Answer
The domain of $~~tan^{-1}(tan~x)~~$ is all real numbers except $\frac{\pi}{2}+\pi~n,$ where $n$ is an integer.
The range of $~~tan^{-1}~(tan~x)~~$ is $(-\frac{\pi}{2}, \frac{\pi}{2})$
We can see a sketch of the graph of $~~tan^{-1}~(tan~x)~~$ below.
Since the functions in Exercise 77 and Exercise 78 have different domains and ranges, the resulting graphs are not the same.
Work Step by Step
$y = tan^{-1}(tan~x)$
The domain of $~tan~x~$ is all real numbers except $\frac{\pi}{2}+\pi~n,$ where $n$ is an integer.
The range of $tan~x$ is all real numbers.
The domain of $~~tan^{-1}x~~$ is all real numbers
Therefore, the domain of $~~tan^{-1}(tan~x)~~$ is all real numbers except $\frac{\pi}{2}+\pi~n,$ where $n$ is an integer.

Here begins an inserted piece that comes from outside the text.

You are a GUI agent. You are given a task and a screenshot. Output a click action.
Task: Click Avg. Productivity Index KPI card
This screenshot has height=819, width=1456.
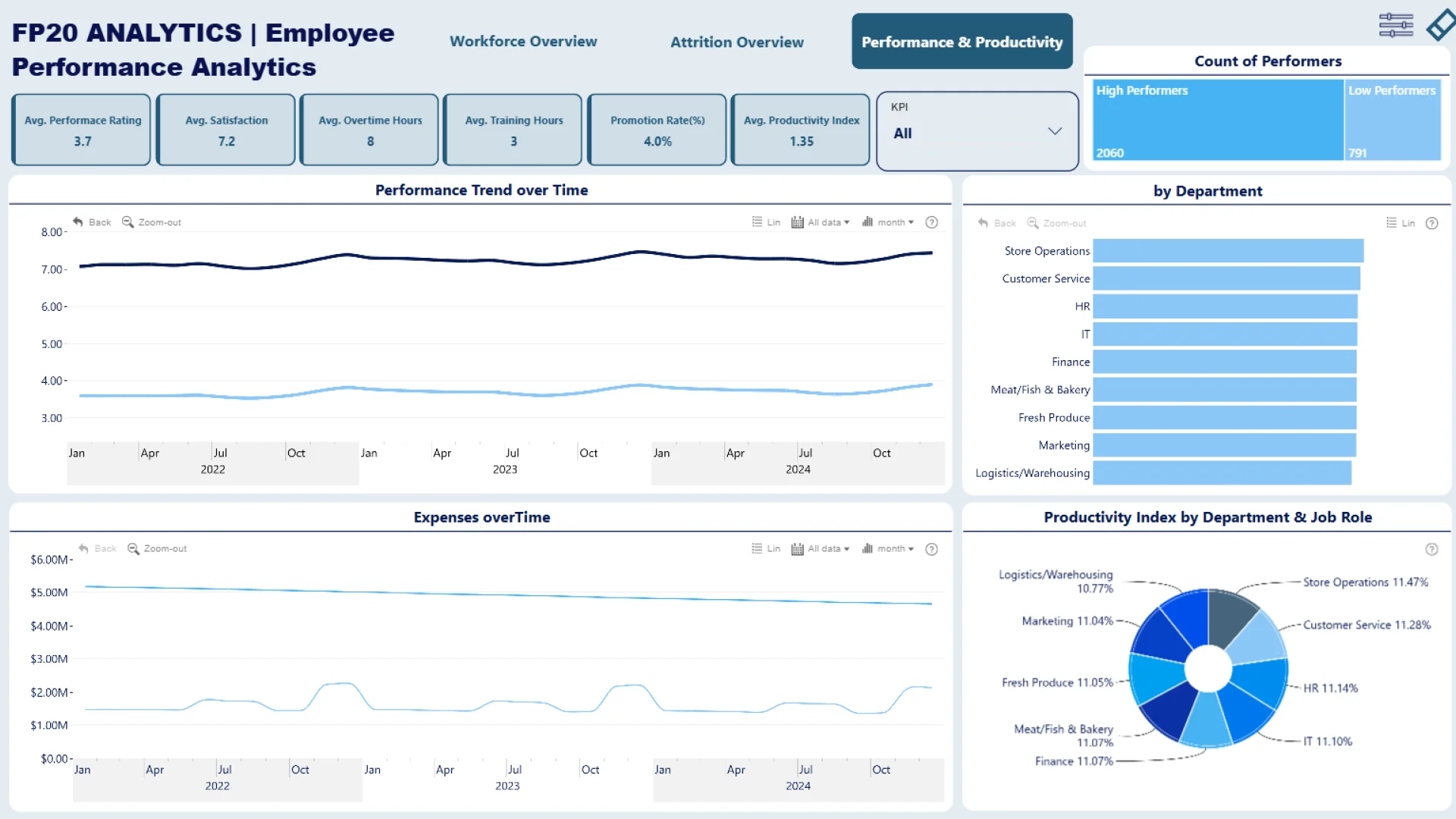(801, 130)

The range of $~~tan^{-1}~x~~$ is $(-\frac{\pi}{2}, \frac{\pi}{2})$
Therefore, the range of $~~tan^{-1}~(tan~x)~~$ is $(-\frac{\pi}{2}, \frac{\pi}{2})$
We can see a sketch of the graph of $~~tan^{-1}~(tan~x)~~$ below.
Exercise 77:
$y = tan(tan^{-1}~x)$
The domain of $~~tan^{-1}x~~$ is all real numbers
The range of $~~tan^{-1}~x~~$ is $~~(-\frac{\pi}{2}, \frac{\pi}{2})$
Therefore, the domain of $~~tan(tan^{-1}~x)~~$ is all real numbers.
On the domain $(-\frac{\pi}{2}, \frac{\pi}{2})$, the range of $tan~x$ is all real numbers.
Therefore, the range of $~~tan(tan^{-1}~x)~~$ is all real numbers.
Since the functions in Exercise 77 and Exercise 78 have different domains and ranges, the resulting graphs are not the same.